--- START ---

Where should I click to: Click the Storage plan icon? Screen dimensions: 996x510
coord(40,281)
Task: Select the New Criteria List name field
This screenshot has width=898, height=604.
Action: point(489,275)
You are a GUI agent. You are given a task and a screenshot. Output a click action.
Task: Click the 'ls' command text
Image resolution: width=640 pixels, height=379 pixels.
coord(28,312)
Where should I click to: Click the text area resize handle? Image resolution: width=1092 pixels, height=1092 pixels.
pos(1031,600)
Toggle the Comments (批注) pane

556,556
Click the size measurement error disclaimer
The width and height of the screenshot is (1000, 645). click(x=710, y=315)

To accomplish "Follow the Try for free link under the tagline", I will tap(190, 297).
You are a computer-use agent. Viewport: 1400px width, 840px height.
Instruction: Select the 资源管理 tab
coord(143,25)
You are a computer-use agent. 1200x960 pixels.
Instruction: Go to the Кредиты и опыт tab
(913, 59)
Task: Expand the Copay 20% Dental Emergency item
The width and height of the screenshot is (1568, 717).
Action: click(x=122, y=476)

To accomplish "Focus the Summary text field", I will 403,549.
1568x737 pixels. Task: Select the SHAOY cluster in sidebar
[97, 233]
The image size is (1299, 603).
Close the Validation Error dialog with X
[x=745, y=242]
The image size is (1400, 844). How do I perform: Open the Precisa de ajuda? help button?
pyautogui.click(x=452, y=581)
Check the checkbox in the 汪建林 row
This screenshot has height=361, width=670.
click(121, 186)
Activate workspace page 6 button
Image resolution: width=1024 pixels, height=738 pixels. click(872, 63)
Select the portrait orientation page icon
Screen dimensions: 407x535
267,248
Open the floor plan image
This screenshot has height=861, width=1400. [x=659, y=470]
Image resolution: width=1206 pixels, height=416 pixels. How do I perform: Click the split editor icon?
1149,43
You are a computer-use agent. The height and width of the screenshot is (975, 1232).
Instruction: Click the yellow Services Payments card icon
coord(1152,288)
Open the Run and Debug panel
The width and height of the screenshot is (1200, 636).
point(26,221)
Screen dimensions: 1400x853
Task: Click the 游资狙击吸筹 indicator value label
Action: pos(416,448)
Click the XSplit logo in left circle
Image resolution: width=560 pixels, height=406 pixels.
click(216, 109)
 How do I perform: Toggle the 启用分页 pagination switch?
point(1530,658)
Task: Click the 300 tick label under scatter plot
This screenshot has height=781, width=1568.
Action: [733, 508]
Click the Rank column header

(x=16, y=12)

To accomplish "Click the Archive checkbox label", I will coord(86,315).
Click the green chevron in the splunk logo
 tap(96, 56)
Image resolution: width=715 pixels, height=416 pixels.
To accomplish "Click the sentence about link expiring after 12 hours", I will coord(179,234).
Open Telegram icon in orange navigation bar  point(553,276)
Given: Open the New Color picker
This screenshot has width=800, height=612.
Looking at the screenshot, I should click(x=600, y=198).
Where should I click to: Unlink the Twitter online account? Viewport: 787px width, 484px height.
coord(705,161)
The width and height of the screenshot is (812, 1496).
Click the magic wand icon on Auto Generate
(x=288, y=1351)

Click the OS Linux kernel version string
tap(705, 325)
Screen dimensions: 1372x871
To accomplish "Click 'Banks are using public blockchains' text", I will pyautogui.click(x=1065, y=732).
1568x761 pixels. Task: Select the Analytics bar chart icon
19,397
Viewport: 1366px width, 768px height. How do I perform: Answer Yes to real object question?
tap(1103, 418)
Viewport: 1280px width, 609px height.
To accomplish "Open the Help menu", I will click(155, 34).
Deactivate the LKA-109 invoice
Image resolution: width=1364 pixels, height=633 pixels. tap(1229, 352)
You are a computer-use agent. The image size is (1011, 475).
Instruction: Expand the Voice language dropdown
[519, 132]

--- END ---

GOAL OF THE EXERCISE: Pick out every line in the entries above that contains the word "computer", and copy each one in full.

TASK SOLUTION:
You are a computer-use agent. Viewport: 1400px width, 840px height.
You are a computer-use agent. 1200x960 pixels.
You are a computer-use agent. The height and width of the screenshot is (975, 1232).
You are a computer-use agent. The image size is (1011, 475).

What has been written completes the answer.